===== GIVEN DATA

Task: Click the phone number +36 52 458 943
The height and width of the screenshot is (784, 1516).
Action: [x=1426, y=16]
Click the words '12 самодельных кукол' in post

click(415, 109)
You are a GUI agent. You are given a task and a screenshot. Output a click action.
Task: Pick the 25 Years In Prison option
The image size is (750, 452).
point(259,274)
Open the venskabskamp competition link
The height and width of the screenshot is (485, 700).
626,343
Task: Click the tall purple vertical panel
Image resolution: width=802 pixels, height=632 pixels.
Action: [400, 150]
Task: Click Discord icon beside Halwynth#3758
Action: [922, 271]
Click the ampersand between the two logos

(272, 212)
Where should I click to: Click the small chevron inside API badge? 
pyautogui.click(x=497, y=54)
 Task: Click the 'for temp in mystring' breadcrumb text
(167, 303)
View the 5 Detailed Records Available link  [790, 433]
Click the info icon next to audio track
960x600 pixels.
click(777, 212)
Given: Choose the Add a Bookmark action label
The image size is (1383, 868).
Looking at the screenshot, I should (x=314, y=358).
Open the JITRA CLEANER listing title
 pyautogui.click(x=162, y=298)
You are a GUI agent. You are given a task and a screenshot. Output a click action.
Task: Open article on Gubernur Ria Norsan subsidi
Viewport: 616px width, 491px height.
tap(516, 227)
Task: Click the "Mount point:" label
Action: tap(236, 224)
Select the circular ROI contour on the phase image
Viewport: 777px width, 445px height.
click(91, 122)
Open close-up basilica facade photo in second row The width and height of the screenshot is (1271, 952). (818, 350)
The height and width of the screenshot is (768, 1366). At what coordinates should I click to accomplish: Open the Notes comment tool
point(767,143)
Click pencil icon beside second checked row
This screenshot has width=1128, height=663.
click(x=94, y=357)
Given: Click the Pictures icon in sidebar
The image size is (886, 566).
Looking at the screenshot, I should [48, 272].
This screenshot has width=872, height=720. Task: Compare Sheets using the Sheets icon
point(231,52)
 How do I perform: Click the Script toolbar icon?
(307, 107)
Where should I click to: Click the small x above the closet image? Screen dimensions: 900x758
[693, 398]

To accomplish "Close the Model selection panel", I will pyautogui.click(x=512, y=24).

==========

> _REQUIREMENT_
What is needed here is every record above, repeated exactly.

> _ANSWER TO THIS PROBLEM_
Task: Click the phone number +36 52 458 943
The height and width of the screenshot is (784, 1516).
Action: [x=1426, y=16]
Click the words '12 самодельных кукол' in post

click(415, 109)
You are a GUI agent. You are given a task and a screenshot. Output a click action.
Task: Pick the 25 Years In Prison option
The image size is (750, 452).
point(259,274)
Open the venskabskamp competition link
The height and width of the screenshot is (485, 700).
626,343
Task: Click the tall purple vertical panel
Image resolution: width=802 pixels, height=632 pixels.
Action: [400, 150]
Task: Click Discord icon beside Halwynth#3758
Action: [922, 271]
Click the ampersand between the two logos

(272, 212)
Where should I click to: Click the small chevron inside API badge? 
pyautogui.click(x=497, y=54)
 Task: Click the 'for temp in mystring' breadcrumb text
(167, 303)
View the 5 Detailed Records Available link  [790, 433]
Click the info icon next to audio track
960x600 pixels.
click(777, 212)
Given: Choose the Add a Bookmark action label
The image size is (1383, 868).
Looking at the screenshot, I should (x=314, y=358).
Open the JITRA CLEANER listing title
 pyautogui.click(x=162, y=298)
You are a GUI agent. You are given a task and a screenshot. Output a click action.
Task: Open article on Gubernur Ria Norsan subsidi
Viewport: 616px width, 491px height.
tap(516, 227)
Task: Click the "Mount point:" label
Action: tap(236, 224)
Select the circular ROI contour on the phase image
Viewport: 777px width, 445px height.
click(91, 122)
Open close-up basilica facade photo in second row The width and height of the screenshot is (1271, 952). (818, 350)
The height and width of the screenshot is (768, 1366). At what coordinates should I click to accomplish: Open the Notes comment tool
point(767,143)
Click pencil icon beside second checked row
This screenshot has width=1128, height=663.
click(x=94, y=357)
Given: Click the Pictures icon in sidebar
The image size is (886, 566).
Looking at the screenshot, I should [48, 272].
This screenshot has width=872, height=720. Task: Compare Sheets using the Sheets icon
point(231,52)
 How do I perform: Click the Script toolbar icon?
(307, 107)
Where should I click to: Click the small x above the closet image? Screen dimensions: 900x758
[693, 398]

To accomplish "Close the Model selection panel", I will pyautogui.click(x=512, y=24).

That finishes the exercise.